本文
• • • •
ニューヨークを拠点に活躍する日本人トランペッターがニューアルバムを発売。心境を伺った。
Takuya Kuroda Interview
トランペットを武器にニューヨーク・ジャズの最前線で戦い続けるアフロ・サムライ、黒田卓也。日本の大学を卒業後渡米し、ロバート・グラスパーやビラルを輩出したニュースクール大学を経て、ブルックリンを拠点に活動し続け、ホセ・ジェイムズなど現代ジャズのトッププレイヤーたちと数々の共演を果たしてきた。日本のジャズ界で名を馳せてから渡米をするのではなく、最初から本場で腕を磨き、同世代のプレイヤーたちの信頼を勝ち取り、ニューヨークという競争の激しいタフなフィールドで自身の居場所をしっかりと確立してきた実力者である。
2010年から2013年のあいだに3枚のリーダー作(『Bitter and High』、『Edge』、『Six Aces』)をインディーズで発表したのち、2014年には日本人として初となる本家Blue Noteからのメジャーデビュー作『Rising Son』をリリース。ホセ・ジェイムズの全面プロデュースであった同作はジャズとR&Bやソウル、ファンク、アフロビートなど様々な要素を絶妙に融合させ、多方面にクロスオーバーする近年のジャズ・シーンに呼応しつつも黒田ワールドを展開した好作であった。
そんな気鋭トランペッターがニューアルバム『ジグザガー』を完成させた。Concord移籍作となる新作は黒田本人のセルフ・プロデュース。レコーディングに関わったのはニューヨークで共に活動しているレギュラー・バンドのメンバーであり、トロンボーン奏者のコーリー・キング、キーボーディストの大林武司、ベーシストのラシャーン・カーター、 ドラマーのアダム・ジャクソン、そしてパーカッショニスト小川慶太という、ニュースクール時代の同窓とニューヨークで切磋琢磨している日本人から成る編成となっている。更にブルックリンのアフロビート楽団、アンティバラスをゲストに迎えており、日本盤にはceroとのコラボ曲がボーナス・トラックとして追加収録されている。
『Rising Son』のサウンドの延長線上にありながらも、より躍動的で、ファンキーで、多彩に煌めく風合いが魅力的な新作。黒田卓也に『ジグザガー』を紐解いてもらった。

―― まずは今回のアルバム『ジグザガー』のコンセプトから教えていただけますか?
• • • •
記録
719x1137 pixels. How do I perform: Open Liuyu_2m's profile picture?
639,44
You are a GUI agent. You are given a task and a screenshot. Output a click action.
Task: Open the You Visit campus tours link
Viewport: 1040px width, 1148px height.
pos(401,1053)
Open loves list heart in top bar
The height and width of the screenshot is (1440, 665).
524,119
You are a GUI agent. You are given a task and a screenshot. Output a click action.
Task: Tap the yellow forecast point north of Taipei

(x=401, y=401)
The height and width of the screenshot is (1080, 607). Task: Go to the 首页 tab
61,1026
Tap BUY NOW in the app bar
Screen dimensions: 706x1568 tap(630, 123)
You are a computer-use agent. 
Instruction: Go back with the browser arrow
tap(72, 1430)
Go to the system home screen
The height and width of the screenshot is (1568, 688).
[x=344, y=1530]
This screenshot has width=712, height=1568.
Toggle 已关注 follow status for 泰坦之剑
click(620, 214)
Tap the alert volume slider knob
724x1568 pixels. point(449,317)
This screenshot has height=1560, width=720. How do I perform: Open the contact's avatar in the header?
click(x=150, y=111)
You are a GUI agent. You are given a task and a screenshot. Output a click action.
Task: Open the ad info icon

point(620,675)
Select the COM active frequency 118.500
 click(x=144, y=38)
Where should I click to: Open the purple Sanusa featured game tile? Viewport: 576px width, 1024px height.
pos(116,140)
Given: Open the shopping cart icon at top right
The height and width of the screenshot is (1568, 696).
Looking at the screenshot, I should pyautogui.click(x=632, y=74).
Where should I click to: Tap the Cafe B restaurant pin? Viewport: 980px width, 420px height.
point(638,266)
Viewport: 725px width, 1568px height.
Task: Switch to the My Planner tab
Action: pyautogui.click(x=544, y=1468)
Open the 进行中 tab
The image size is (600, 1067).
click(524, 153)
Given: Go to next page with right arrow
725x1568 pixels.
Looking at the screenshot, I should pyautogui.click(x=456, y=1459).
• • • •
指示 1
黒田卓也へのインタビュー記事の内容を、二文でまとめてください。
指示 2
黒田卓也へのインタビュー記事の続きを、最後の質問のあとから書いてください。

回答 1
ニューヨークを拠点とするトランペッターの黒田卓也は、日本の大学を卒業後に渡米し、2014年に日本人として初めて本家Blue Noteから『Rising Son』でメジャーデビューした。その黒田は、Concord移籍作となるセルフ・プロデュースの新作『ジグザガー』を、レギュラー・バンドのメンバーと録音し、アンティバラスをゲストに迎えて完成させた。

回答 2
ホセ・ジェイムズにプロデュースしてもらった『Rising Son』を踏まえて、そこからさらに進化するという意味で、より黒田卓也の色を出そうと思いました。前回のようなクールなムードもいいけど、もっと暑苦しいというか、夏っぽいアルバムを作りたいなと思ったんです。前のアルバムが「静」だとしたら、今回のアルバムは「動」ですね。
『ジグザガー』というタイトルに関しては、“ジグザグ”という言葉はすごく自分を象徴していると感じるんですよ。人生はまっすぐに行かないという意味でもそうだし、音楽もすごくジグザグしているというか。リズムとメロディーがうねうねと3次元に動いている感覚ですね。
―― インディーズの3作もセルフ・プロデュースでしたが、ホセ・ジェイムズのプロデュースを経て今回、再度ご自身で舵を取ってみていかがでしたか?
その3作で培ったものと、前回ホセのカラーに基づいてやったことが融合して、今回さらに前に進んだ、という気がしています。『Rising Son』がなかったら絶対にこのアルバムは作れなかったし、最初に3作を作って自分の道を作ってきたからこそできたものでもあると思うし。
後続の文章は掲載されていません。